### Required task 1:
Identify every line of the records below that contains the string "avatar", treating uppercase and lowercase letters as distinct, and copy each such line.

### Selected excerpt:
----------------------------------------
SPEAKER_00Today's guest didn't just build a business, he reverse engineered one. And whether it's creating SOPs, managing thousands in ad spend, or building a virtual team that actually sticks, Zhao doesn't just talk about efficiency, he lives it. So today I am excited to talk to Zhao Lee, who's the founder of ZL Workforce and some other companies. So, Zhao, thank you for coming to the podcast today.
SPEAKER_01No, you're welcome. So thank you for inviting me.
SPEAKER_00Absolutely. Can you tell the audience a little about your entrepreneurial journey and your current endeavor with ZL Workforce and some of the other things that you've been up to?
Building A Product Business Solo
SPEAKER_01Yeah, so um I'm very fortunate to have graduated uh from the University of Akron uh here in 2013. And uh I shortly after that, I got my MBA degree. I again I was very fortunate because my mom worked for uh the university, so I got a free free ride for the whole way. And it was very convenient for me uh as I was going to my corporate job. I had a job at Lincoln Electric and uh as an engineer. And shortly after that, a year into it, I started my business. Uh, my business is my product business, which I'm still running today. It's an 11-year-old business now, and uh we design niche products, uh, electronics, outdoor products, all kinds of different products, and we'll market them. We do everything except manufacturing. So we'll outsource manufacturing to China, but everything else, uh, whereas when it's design, when it comes to marketing, when it comes to brands, we do it ourselves. But three years ago though, um, I actually um started my new business called the Virtual ZR Workforce uh virtual assistant business, and where we hire a bunch of different kinds of virtual assistants from different um from overseas and we'll place them in US companies.
----------------------------------------
### Items listed in a dataset:
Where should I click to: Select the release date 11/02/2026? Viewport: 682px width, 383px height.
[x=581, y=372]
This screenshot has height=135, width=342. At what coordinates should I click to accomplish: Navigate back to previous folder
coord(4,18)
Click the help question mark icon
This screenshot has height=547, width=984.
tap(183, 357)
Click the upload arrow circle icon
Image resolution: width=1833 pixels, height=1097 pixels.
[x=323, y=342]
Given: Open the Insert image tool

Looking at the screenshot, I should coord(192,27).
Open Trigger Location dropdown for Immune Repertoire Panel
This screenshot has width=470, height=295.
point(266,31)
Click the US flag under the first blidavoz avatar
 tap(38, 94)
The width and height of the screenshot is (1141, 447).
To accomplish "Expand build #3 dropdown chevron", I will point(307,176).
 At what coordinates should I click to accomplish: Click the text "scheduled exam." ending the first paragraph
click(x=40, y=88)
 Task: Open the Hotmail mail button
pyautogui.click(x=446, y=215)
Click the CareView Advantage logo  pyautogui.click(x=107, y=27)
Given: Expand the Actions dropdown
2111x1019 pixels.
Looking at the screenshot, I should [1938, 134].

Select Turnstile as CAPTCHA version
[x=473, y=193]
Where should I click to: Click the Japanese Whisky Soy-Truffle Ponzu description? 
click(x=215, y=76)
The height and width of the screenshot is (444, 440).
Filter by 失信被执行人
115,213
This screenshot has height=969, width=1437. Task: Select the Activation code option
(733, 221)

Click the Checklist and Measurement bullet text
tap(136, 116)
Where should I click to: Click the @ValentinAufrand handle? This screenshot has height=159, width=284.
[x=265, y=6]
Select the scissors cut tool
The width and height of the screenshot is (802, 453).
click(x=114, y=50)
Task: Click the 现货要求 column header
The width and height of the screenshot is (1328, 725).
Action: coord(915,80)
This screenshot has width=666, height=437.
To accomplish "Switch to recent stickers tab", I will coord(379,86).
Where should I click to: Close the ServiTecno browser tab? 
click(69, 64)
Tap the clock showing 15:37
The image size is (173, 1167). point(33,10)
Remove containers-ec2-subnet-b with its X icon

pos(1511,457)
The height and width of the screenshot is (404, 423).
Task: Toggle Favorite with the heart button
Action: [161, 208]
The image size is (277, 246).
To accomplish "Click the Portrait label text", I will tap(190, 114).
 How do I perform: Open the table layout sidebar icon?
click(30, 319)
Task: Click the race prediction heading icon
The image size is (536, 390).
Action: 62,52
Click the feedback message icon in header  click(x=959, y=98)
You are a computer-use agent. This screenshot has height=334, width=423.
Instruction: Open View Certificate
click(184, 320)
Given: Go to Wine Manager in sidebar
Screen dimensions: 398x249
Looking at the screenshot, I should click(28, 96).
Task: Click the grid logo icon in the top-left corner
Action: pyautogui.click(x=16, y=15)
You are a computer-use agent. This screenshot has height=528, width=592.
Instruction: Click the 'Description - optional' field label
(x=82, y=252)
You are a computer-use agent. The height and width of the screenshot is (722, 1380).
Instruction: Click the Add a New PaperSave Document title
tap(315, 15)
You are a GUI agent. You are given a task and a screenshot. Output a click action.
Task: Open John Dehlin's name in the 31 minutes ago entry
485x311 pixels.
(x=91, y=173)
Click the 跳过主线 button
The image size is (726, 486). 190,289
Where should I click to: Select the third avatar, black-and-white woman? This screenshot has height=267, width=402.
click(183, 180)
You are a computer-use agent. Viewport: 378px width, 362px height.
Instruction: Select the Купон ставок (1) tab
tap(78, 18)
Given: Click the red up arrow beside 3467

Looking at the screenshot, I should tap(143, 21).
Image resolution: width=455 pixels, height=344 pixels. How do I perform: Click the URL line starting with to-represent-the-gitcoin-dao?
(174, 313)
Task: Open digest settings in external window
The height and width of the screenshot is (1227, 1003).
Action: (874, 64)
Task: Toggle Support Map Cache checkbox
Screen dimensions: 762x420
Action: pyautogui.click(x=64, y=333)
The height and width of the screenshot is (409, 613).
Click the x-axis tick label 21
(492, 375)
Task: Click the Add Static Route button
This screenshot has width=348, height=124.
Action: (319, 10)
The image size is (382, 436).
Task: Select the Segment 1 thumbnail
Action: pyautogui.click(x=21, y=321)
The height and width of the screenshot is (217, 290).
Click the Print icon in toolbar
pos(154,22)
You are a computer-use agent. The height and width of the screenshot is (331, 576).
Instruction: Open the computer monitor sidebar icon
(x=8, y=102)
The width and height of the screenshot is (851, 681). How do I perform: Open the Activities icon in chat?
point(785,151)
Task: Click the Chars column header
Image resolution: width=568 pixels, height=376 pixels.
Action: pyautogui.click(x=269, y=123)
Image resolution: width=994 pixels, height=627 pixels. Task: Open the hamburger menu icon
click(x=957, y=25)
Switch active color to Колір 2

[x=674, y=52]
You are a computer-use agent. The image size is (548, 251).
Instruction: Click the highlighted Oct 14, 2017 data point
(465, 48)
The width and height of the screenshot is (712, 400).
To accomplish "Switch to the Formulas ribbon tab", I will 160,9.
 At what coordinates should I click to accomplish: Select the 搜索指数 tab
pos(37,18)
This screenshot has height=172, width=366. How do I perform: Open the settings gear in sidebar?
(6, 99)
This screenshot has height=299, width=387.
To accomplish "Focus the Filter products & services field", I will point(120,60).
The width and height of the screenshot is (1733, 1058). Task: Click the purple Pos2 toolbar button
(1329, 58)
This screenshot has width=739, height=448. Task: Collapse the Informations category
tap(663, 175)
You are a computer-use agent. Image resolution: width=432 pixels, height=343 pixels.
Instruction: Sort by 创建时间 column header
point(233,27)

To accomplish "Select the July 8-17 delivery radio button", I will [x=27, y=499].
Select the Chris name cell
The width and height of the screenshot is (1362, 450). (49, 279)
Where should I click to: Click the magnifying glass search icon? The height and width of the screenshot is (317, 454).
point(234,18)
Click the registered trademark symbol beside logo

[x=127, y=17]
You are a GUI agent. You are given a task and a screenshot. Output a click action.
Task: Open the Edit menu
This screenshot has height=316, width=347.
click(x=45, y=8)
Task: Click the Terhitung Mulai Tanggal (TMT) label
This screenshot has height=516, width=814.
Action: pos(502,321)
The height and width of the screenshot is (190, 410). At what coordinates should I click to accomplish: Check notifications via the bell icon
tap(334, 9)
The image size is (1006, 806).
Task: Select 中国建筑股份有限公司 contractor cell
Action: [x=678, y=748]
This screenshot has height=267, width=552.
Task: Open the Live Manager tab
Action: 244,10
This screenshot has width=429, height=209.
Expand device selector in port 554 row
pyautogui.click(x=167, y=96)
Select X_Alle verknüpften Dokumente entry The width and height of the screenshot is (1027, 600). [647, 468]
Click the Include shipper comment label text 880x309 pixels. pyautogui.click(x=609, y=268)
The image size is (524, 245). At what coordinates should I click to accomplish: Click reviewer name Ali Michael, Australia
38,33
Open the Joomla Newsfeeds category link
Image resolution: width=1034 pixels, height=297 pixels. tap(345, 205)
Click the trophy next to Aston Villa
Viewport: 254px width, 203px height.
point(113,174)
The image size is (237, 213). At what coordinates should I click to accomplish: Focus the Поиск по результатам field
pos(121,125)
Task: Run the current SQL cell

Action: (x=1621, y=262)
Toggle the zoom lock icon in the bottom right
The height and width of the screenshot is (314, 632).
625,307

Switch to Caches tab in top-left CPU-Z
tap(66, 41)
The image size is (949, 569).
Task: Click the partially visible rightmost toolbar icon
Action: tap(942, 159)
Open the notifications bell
----------------------------------------
### Required task 2:
Return the passage of the podcast transcript above between "SPEAKER_00Today's guest didn't" and "been up to?", inclusive, copied verbatim.

### Full answer 1:
Click the US flag under the first blidavoz avatar
Where should I click to: Select the third avatar, black-and-white woman? This screenshot has height=267, width=402.

### Full answer 2:
SPEAKER_00Today's guest didn't just build a business, he reverse engineered one. And whether it's creating SOPs, managing thousands in ad spend, or building a virtual team that actually sticks, Zhao doesn't just talk about efficiency, he lives it. So today I am excited to talk to Zhao Lee, who's the founder of ZL Workforce and some other companies. So, Zhao, thank you for coming to the podcast today.
SPEAKER_01No, you're welcome. So thank you for inviting me.
SPEAKER_00Absolutely. Can you tell the audience a little about your entrepreneurial journey and your current endeavor with ZL Workforce and some of the other things that you've been up to?